▶ _Aim of the exercise_
Below are lines of data, and only some are wanted. Please repeat exactly those from the line that has "Image resolution: width=1435" through the line that has "Select the 12:02 cell under 480 Bestand".

###

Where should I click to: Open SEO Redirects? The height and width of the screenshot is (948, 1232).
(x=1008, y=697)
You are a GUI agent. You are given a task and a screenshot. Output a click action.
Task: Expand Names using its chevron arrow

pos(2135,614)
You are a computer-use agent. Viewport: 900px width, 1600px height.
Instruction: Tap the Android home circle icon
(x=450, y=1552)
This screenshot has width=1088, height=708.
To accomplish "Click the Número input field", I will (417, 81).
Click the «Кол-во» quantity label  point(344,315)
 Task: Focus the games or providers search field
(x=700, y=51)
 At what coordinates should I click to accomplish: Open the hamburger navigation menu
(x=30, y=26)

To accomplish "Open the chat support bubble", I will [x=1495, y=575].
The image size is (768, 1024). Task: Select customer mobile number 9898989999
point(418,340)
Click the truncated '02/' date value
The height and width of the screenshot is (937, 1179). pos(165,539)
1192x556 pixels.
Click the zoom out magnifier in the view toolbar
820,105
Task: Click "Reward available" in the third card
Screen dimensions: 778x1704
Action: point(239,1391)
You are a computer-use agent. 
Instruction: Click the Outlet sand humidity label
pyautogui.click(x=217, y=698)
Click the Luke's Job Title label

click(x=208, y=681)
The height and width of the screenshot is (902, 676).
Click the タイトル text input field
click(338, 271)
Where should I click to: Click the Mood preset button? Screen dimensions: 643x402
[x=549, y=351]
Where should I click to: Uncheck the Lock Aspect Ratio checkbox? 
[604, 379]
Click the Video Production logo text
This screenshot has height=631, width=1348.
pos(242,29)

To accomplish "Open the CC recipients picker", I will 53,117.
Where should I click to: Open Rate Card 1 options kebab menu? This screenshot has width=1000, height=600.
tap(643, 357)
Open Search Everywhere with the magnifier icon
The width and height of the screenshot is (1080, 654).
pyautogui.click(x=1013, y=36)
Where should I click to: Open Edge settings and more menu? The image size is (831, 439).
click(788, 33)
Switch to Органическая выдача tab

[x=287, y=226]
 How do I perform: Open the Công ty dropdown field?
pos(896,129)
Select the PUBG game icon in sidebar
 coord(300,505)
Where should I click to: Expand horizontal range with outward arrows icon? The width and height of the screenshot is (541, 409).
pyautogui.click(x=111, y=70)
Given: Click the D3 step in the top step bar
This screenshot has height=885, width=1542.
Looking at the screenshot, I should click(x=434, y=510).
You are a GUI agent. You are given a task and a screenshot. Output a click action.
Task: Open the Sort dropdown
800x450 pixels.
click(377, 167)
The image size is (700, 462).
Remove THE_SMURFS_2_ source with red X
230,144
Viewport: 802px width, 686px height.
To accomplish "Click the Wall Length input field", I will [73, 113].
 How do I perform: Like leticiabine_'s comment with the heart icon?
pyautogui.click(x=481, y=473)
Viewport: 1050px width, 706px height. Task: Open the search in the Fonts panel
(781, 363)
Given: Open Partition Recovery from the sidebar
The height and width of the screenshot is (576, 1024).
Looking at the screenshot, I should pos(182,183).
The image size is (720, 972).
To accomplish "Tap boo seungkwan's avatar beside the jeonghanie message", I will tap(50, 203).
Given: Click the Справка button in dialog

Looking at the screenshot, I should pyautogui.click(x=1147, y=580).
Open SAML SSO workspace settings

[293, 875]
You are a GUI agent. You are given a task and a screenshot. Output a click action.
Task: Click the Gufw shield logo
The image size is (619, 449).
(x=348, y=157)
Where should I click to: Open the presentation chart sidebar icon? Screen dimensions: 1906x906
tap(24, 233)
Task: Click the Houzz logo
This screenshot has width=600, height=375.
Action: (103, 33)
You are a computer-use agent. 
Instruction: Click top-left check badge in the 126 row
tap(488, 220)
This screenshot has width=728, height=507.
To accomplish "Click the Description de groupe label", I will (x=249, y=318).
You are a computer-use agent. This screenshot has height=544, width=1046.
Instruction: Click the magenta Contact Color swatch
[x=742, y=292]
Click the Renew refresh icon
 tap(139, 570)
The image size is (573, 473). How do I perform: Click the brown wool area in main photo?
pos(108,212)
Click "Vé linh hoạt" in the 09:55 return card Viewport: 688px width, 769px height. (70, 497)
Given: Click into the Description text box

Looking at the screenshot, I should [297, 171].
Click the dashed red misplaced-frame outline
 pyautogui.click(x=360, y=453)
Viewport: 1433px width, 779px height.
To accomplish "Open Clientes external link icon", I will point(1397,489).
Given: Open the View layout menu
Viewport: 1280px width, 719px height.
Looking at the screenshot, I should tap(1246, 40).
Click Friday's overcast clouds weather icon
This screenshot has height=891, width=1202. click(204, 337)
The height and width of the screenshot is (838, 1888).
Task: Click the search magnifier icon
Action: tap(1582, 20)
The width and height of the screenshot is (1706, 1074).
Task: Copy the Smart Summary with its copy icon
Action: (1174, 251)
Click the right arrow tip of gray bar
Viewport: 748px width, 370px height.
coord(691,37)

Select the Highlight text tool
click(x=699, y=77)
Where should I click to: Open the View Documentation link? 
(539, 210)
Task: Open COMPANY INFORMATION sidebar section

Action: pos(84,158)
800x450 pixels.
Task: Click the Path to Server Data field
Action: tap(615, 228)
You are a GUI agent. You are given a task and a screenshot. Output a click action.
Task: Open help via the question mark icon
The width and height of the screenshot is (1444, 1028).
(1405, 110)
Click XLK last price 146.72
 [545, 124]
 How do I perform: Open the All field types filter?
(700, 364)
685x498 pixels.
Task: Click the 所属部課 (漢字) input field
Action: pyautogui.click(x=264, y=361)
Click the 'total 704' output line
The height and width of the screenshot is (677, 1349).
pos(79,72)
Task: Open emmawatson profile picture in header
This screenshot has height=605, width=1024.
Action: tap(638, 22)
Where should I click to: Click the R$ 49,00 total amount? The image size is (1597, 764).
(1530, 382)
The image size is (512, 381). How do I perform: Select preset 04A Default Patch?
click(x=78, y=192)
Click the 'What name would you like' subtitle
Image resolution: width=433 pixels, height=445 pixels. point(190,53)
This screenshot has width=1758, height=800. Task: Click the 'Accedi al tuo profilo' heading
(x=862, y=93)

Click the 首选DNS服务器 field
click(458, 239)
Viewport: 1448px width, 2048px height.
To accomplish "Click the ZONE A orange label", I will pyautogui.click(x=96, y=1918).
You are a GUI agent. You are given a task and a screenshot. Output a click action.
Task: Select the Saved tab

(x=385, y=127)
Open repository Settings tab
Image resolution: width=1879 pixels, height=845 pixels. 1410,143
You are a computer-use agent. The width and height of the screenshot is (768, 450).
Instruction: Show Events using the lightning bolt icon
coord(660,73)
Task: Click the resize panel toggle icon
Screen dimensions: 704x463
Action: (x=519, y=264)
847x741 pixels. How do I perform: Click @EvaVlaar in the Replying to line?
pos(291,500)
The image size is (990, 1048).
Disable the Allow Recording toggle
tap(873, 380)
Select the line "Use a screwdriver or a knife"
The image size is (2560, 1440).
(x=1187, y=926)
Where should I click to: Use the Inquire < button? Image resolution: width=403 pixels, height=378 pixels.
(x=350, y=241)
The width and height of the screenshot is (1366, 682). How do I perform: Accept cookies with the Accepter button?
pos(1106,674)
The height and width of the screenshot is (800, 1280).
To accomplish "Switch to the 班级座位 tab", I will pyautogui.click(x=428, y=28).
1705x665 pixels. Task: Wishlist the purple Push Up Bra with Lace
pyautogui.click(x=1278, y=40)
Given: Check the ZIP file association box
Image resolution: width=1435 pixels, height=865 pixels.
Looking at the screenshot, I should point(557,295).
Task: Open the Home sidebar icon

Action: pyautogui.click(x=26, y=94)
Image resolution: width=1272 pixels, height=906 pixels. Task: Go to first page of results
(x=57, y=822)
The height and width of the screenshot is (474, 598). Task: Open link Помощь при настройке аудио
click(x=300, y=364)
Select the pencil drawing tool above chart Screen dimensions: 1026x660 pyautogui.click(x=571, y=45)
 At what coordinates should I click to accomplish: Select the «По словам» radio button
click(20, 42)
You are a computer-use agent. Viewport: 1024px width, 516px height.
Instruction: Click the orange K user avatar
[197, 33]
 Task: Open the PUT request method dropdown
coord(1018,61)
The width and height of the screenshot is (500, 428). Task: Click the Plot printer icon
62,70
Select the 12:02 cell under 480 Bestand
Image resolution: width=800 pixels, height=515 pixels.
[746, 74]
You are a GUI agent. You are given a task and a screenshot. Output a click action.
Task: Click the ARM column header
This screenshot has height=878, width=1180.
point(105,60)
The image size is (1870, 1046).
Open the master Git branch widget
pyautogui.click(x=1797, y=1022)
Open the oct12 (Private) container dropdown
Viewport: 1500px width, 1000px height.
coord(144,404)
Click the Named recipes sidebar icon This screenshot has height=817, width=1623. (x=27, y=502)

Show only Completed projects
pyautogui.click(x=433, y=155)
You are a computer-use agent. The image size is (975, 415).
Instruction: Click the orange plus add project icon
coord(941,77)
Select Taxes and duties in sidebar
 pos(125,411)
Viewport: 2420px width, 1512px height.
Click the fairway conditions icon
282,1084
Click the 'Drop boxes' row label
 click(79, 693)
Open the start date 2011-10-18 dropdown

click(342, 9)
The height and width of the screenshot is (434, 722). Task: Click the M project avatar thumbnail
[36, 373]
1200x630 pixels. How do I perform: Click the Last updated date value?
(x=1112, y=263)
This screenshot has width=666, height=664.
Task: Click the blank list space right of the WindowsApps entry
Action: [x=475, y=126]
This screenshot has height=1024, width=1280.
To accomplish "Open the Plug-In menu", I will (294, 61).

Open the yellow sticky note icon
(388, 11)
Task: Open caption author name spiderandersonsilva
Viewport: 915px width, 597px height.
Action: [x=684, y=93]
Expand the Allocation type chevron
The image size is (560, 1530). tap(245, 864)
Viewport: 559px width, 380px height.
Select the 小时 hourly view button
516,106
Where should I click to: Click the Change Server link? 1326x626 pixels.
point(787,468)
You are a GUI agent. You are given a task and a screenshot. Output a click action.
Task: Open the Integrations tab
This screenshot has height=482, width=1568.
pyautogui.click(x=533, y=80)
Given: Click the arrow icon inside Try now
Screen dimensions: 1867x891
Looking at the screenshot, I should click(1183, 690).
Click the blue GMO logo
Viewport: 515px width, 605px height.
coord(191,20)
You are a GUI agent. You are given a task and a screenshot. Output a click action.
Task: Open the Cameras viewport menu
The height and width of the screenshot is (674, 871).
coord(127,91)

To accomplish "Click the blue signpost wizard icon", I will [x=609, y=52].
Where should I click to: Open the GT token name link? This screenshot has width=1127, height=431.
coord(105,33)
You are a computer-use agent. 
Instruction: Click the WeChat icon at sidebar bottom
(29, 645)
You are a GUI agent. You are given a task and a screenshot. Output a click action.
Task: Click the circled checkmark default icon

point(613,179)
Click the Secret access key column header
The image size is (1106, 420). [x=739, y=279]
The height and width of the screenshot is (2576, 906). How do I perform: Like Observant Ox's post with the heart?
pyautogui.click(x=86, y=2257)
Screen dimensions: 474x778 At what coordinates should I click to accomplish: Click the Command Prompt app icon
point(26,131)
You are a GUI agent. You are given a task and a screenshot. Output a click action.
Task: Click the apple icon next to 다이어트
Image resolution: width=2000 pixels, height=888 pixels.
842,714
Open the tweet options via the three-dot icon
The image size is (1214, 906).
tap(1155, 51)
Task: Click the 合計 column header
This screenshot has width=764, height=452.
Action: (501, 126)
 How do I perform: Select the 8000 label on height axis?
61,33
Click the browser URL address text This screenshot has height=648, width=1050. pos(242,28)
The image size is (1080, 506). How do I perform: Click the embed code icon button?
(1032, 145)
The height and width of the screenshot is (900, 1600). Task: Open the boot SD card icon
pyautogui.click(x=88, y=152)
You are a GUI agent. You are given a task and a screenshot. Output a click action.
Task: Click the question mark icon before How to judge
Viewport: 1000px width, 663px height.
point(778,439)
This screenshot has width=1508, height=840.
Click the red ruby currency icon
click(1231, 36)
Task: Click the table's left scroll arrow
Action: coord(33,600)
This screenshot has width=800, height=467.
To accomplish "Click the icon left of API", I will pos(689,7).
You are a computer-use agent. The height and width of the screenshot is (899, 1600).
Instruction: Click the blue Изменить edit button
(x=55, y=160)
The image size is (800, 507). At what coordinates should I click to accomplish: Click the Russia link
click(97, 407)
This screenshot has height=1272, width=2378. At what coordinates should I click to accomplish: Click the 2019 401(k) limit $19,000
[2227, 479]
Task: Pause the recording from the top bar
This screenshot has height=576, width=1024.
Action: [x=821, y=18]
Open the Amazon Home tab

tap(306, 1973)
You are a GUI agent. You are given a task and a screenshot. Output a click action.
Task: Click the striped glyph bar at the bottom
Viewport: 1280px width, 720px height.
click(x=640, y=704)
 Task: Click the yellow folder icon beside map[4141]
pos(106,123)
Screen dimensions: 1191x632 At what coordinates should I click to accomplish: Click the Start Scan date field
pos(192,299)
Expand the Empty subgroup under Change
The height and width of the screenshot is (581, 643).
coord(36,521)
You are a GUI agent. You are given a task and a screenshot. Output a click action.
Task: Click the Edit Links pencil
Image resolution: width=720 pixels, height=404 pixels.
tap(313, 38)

###

▶ _Exercise output_
Image resolution: width=1435 pixels, height=865 pixels.
Looking at the screenshot, I should point(557,295).
Task: Open the Home sidebar icon

Action: pyautogui.click(x=26, y=94)
Image resolution: width=1272 pixels, height=906 pixels. Task: Go to first page of results
(x=57, y=822)
The height and width of the screenshot is (474, 598). Task: Open link Помощь при настройке аудио
click(x=300, y=364)
Select the pencil drawing tool above chart Screen dimensions: 1026x660 pyautogui.click(x=571, y=45)
 At what coordinates should I click to accomplish: Select the «По словам» radio button
click(20, 42)
You are a computer-use agent. Viewport: 1024px width, 516px height.
Instruction: Click the orange K user avatar
[197, 33]
 Task: Open the PUT request method dropdown
coord(1018,61)
The width and height of the screenshot is (500, 428). Task: Click the Plot printer icon
62,70
Select the 12:02 cell under 480 Bestand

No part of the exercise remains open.